Une série de mesures face à la guerre en Ukraine
De l’avis du secrétaire général, la crise en Ukraine et la menace terroriste dans l’extrême Nord du Togo risquent d’entraîner un ralentissement de cette dynamique de croissance enclenchée, l’an dernier. Pour limiter l’impact de cette crise à la fois sur les finances publiques et sur les populations, le gouvernement a pris une série de mesures conséquentes, depuis le début de la guerre en Ukraine. Il s’agit, entre autres, de la subvention accordée aux produits pétroliers, la suspension de la TVA et le plafonnement des prix de certains produits alimentaires importés, l’interdiction d’exportation des produits locaux de première nécessité comme le maïs, la subvention des engrais pour la campagne agricole 2022-2023 et la suspension de la Taxe sur les véhicules à moteur (TVM).

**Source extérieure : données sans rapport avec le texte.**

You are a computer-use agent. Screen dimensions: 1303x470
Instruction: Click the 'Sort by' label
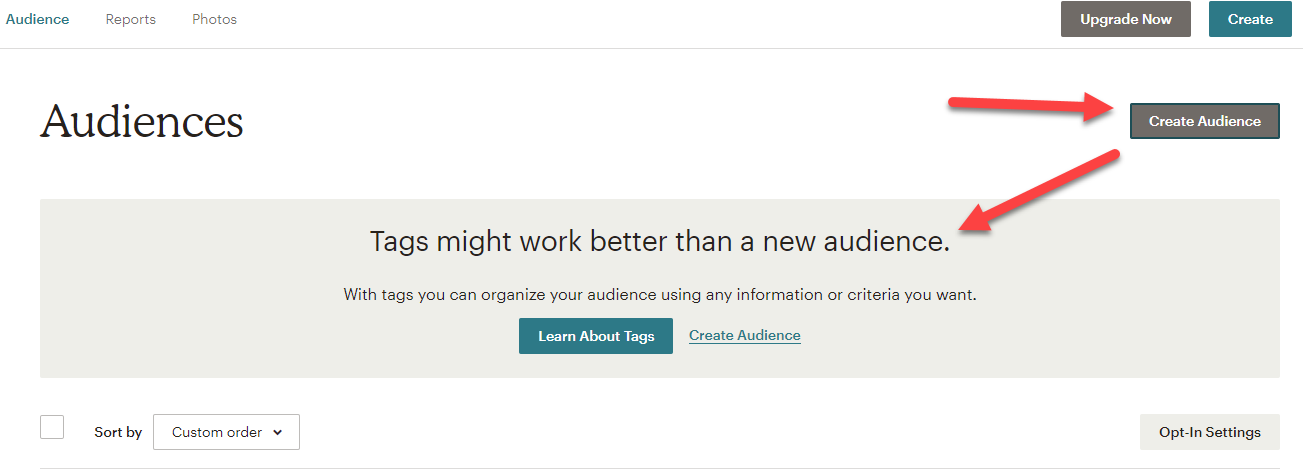(x=118, y=432)
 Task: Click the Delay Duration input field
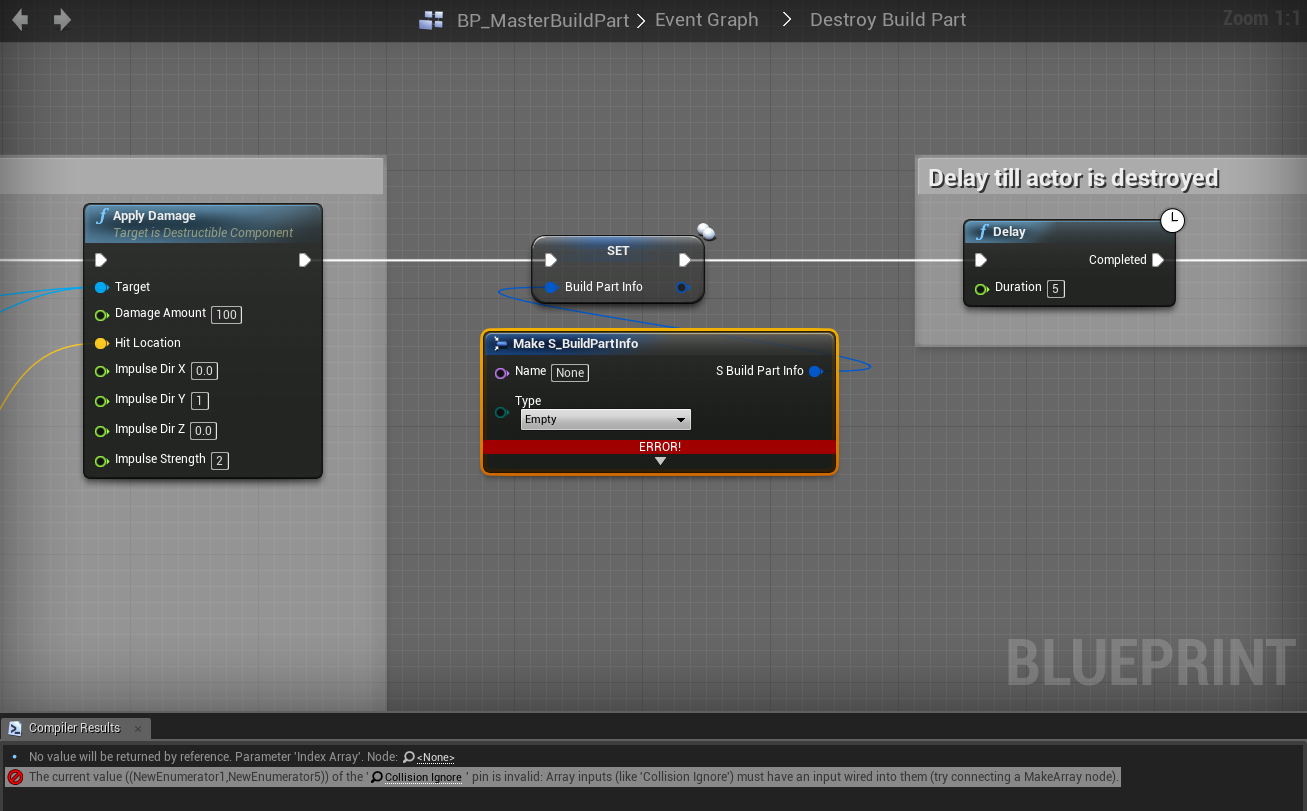(x=1055, y=289)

S’agissant spécifiquement de la menace terroriste dans l’extrême Nord du pays, M. Paniah, a fait comprendre que le gouvernement ne cesse de mener des efforts pour lutter contre ce phénomène qui entrave la sécurité des personnes et des biens. A cet effet, l’état d’urgence sécuritaire a été a décrété dans la Région des Savanes, une mesure d’exception qui vise à maîtriser la situation et à assurer la protection des populations, afin de leur garantir l’exercice de leurs activités économiques et professionnelles.
En 2022, précise-t-il, l’activité économique bénéficie de l’exécution encore plus affirmée des projets et réformes de la feuille de route gouvernementale 2025. La mise en œuvre des réformes structurelles de l’économie et l’instauration d’un climat des affaires attractif se poursuivent, afin d’attirer plus d’investisseurs privés et de réaliser les objectifs de croissance soutenue et inclusive.
Tout en remerciant le FMI, le secrétaire général a lancé un appel pressant à l’ensemble des partenaires techniques et financiers, le secteur privé et la société civile, à maintenir et à renforcer leurs appuis en faveur du Togo, afin de sortir de cette impasse qui entrave son développement économique et social.
A l’issue de la présentation du rapport, les débats ont été ouverts, modérés par le secrétaire permanent chargé des politiques de réformes, M. Stéphane Akaya. Des échanges qui ont permis aux uns et aux autres de mieux appréhender la quintessence de ce rapport du FMI.